Bist du dir sicher dass das Geräusch vom Netzteil kommt?


----------



## Bluebeard (1. August 2014)

Hi TobiMoesi,

also wenn dieses Geräusch tatsächlich vom Netzteil kommt, dann ist es hinüber. Tauschen wir dir natürlich umgehend aus. Melde dich im Kundenportal und dann lassen wir es bei dir für dich kostenfrei abholen und schicken umgehend Ersatz. Alternativ natürlich auch direkt über den Händler möglich.

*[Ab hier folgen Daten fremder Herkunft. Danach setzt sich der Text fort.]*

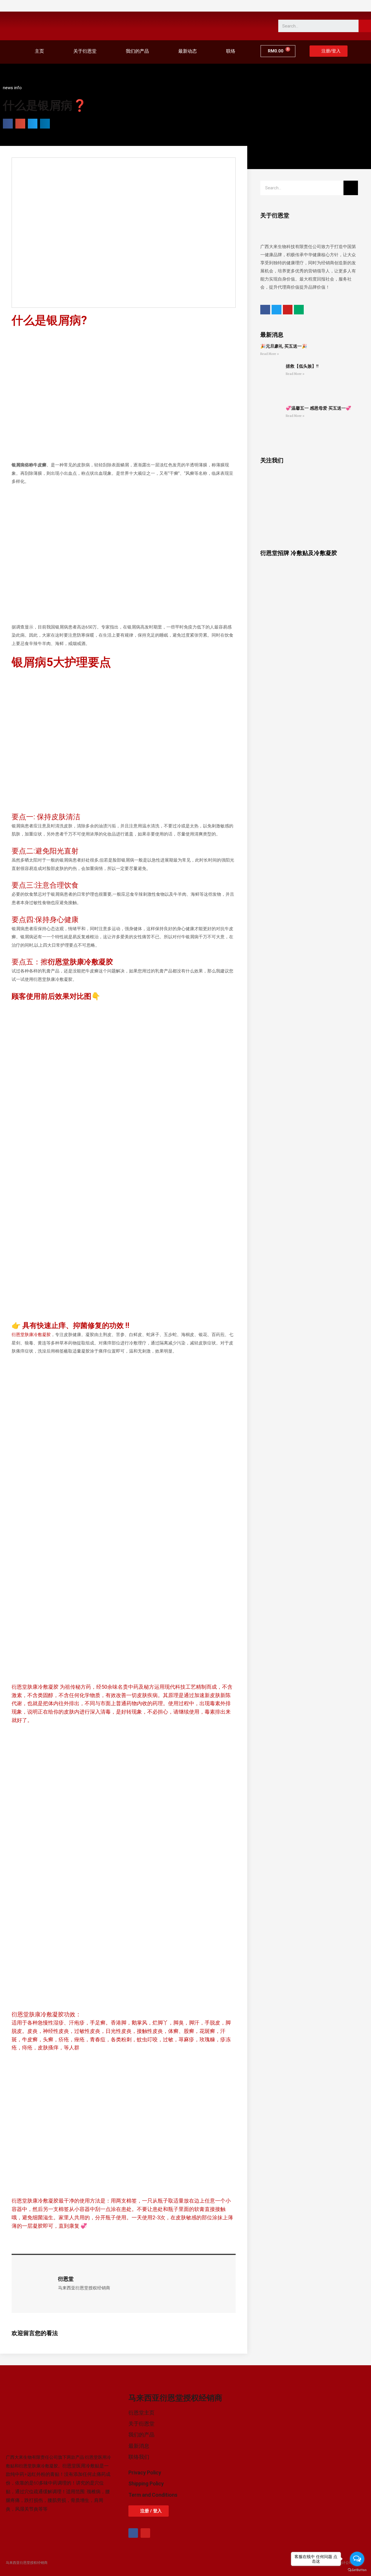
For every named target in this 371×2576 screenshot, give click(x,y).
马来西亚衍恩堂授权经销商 (27, 2563)
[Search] (365, 26)
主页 (39, 51)
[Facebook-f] (133, 2533)
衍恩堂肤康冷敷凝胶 (31, 1334)
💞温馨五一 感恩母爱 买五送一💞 (318, 408)
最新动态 (187, 51)
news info (12, 87)
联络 (230, 51)
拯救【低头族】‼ (302, 366)
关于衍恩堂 (85, 51)
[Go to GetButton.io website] (357, 2570)
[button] (329, 51)
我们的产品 (137, 51)
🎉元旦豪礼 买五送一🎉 (283, 346)
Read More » (269, 354)
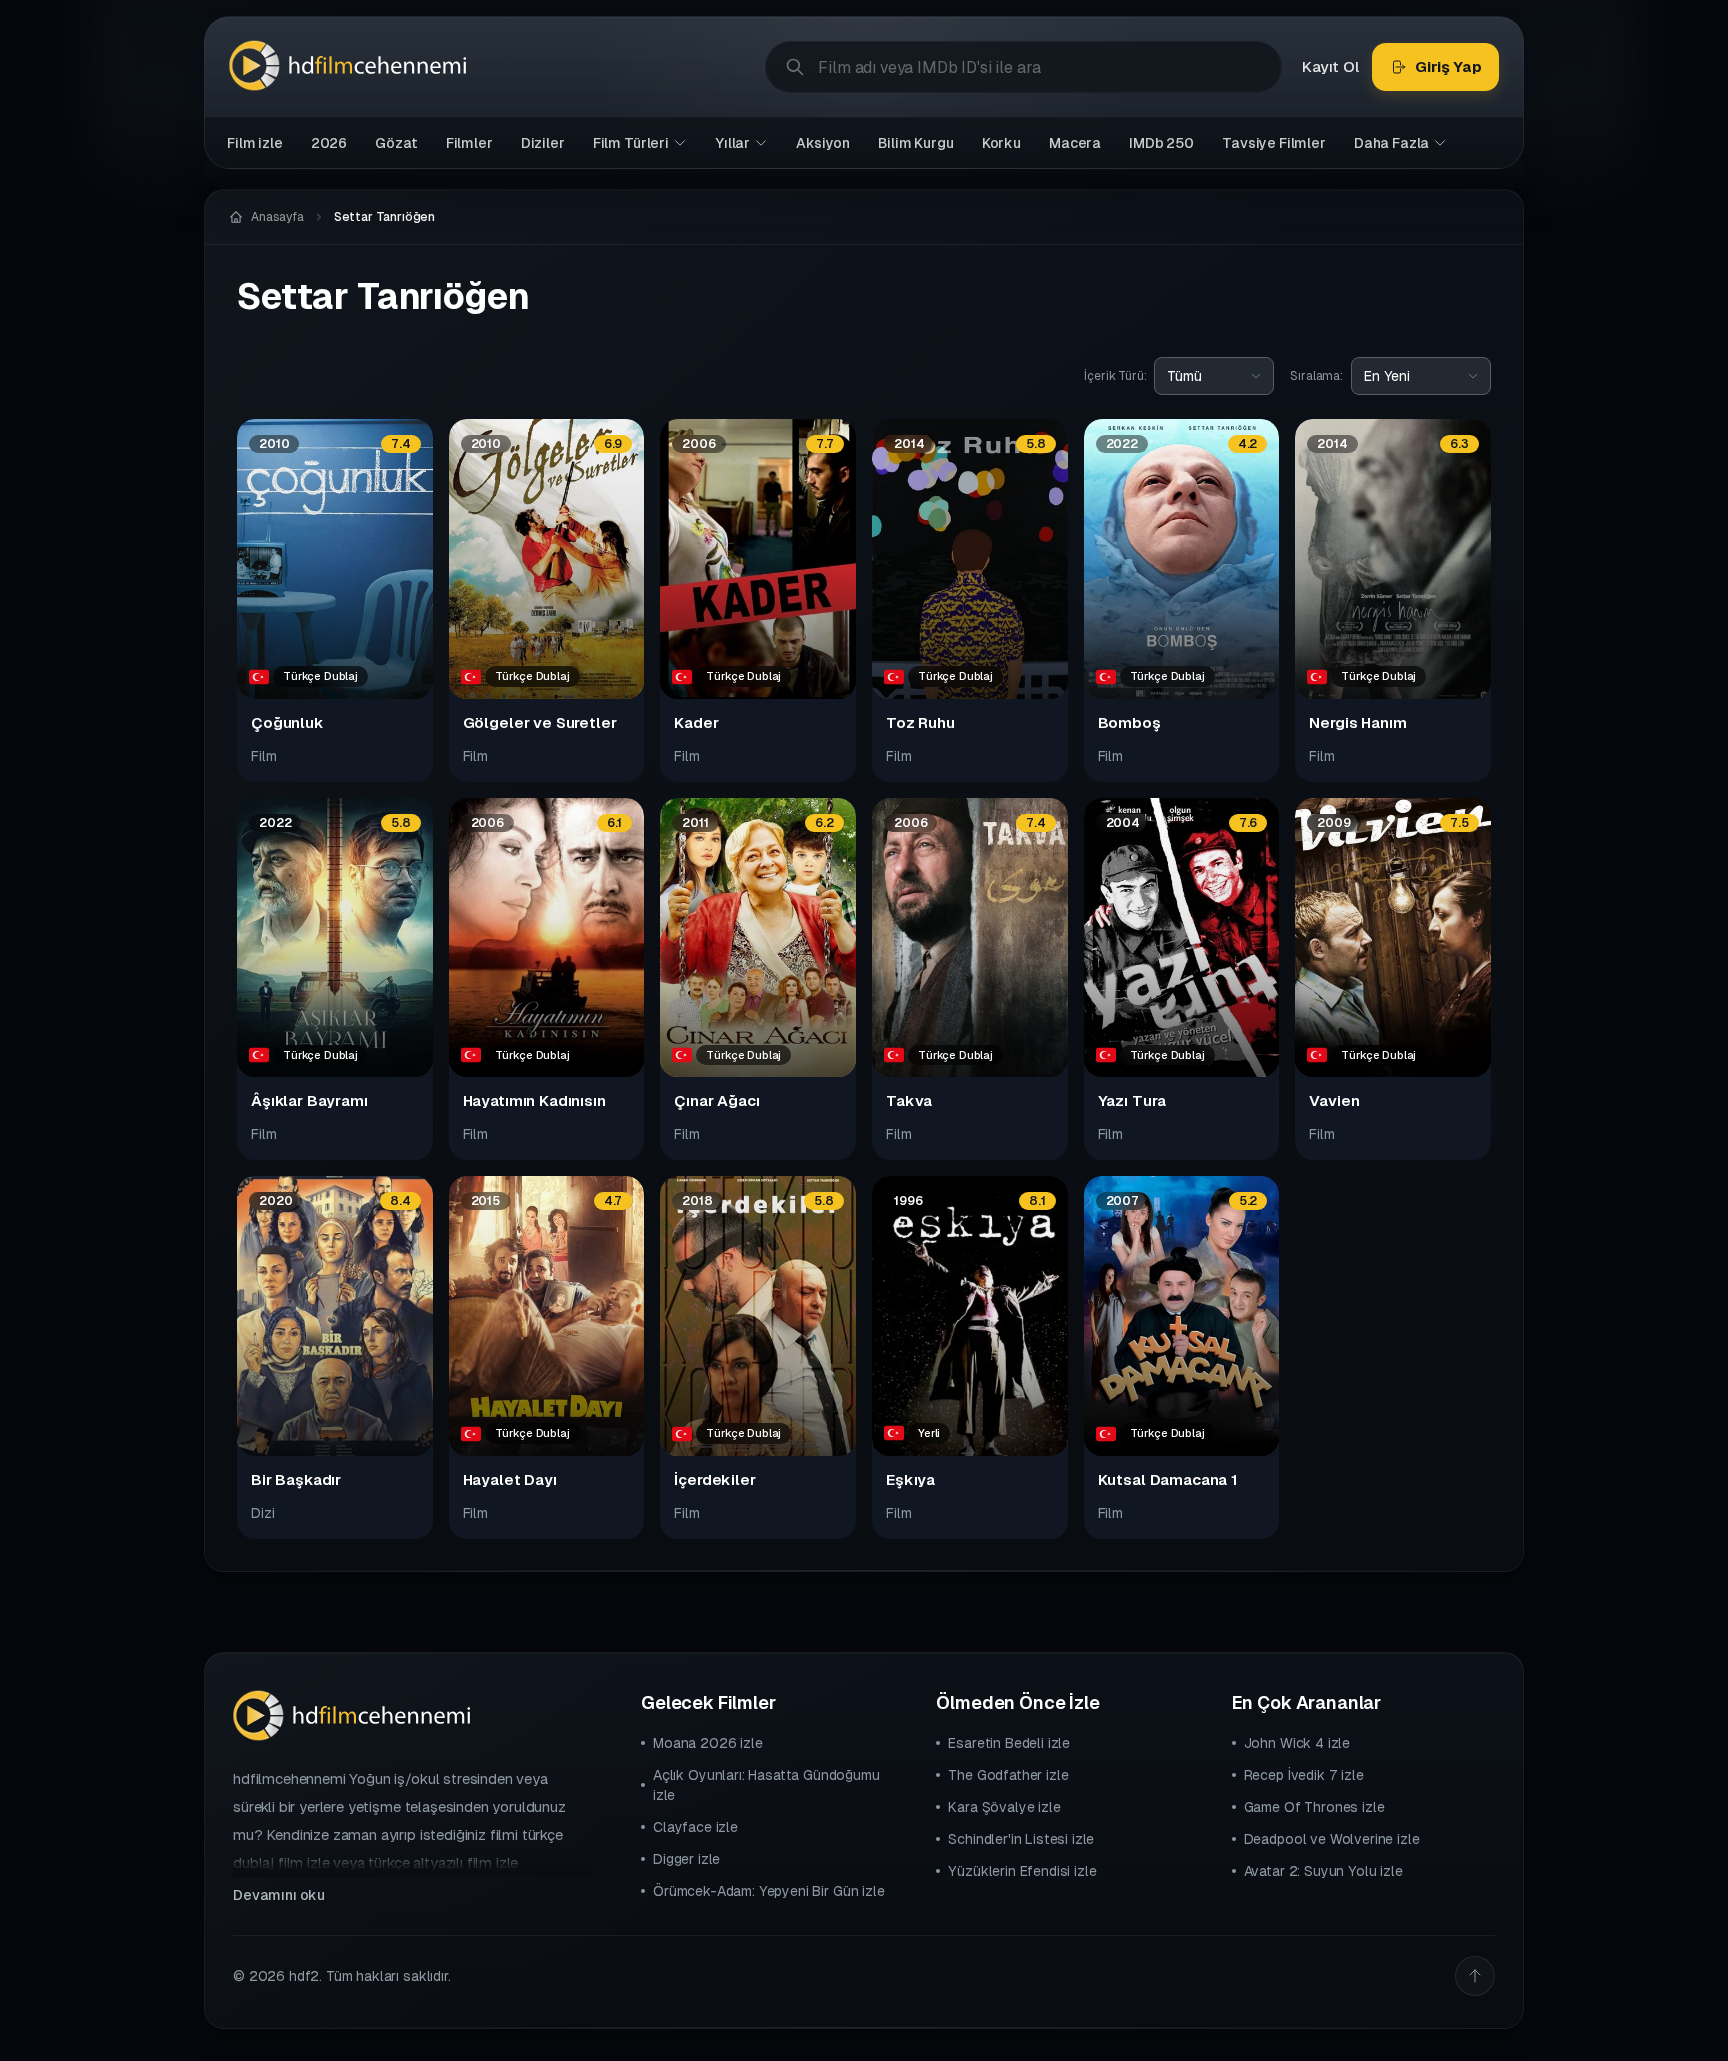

@Commander_Phalanx - Die Empfehlung könnte vermutlich aus der PC Games Hardware kommen.
PCGH 08/14 - Spar-Tipp Award für das Corsair CS550M.

Viele Grüße!


----------



## eXquisite (1. August 2014)

> @Commander_Phalanx - Die Empfehlung könnte vermutlich aus der PC Games Hardware kommen.
> PCGH 08/14 - Spar-Tipp Award für das Corsair CS550M.



@Commander

So schlecht sieht das Teil garnicht aus, ich meine Great Wall geht durch, 80+ Gold bei dem Preis - ich habe da nichts zu meckern außer bei der Singelrail.

@Bluebeard 

Kann man irgendwie an ein Testsample von dem Teil kommen? Ich finde es recht interessant, vor allem weil es irgendwo beim SuperFlower GG HX liegt aber bessere Caps hat.

Gruß


----------



## TobiMoesi (1. August 2014)

Bin ich mir ziemlich, es wird immer lauter je näher ich dran gehe.
@commander 
ich habe leider den beitrag vor der bearbeitung nicht gesehen, jedoch bot das cs ein gutes gesmatpaket für den preis 
@bluebeard 
abholen auch in österreich ? 
@exquisite 
du kannst mein kaputtes haben


----------



## Commander_Phalanx (1. August 2014)

eXquisite schrieb:


> @Commander
> So schlecht sieht das Teil garnicht aus, ich meine Great Wall geht durch, 80+ Gold bei dem Preis - ich habe da nichts zu meckern außer bei der Singelrail.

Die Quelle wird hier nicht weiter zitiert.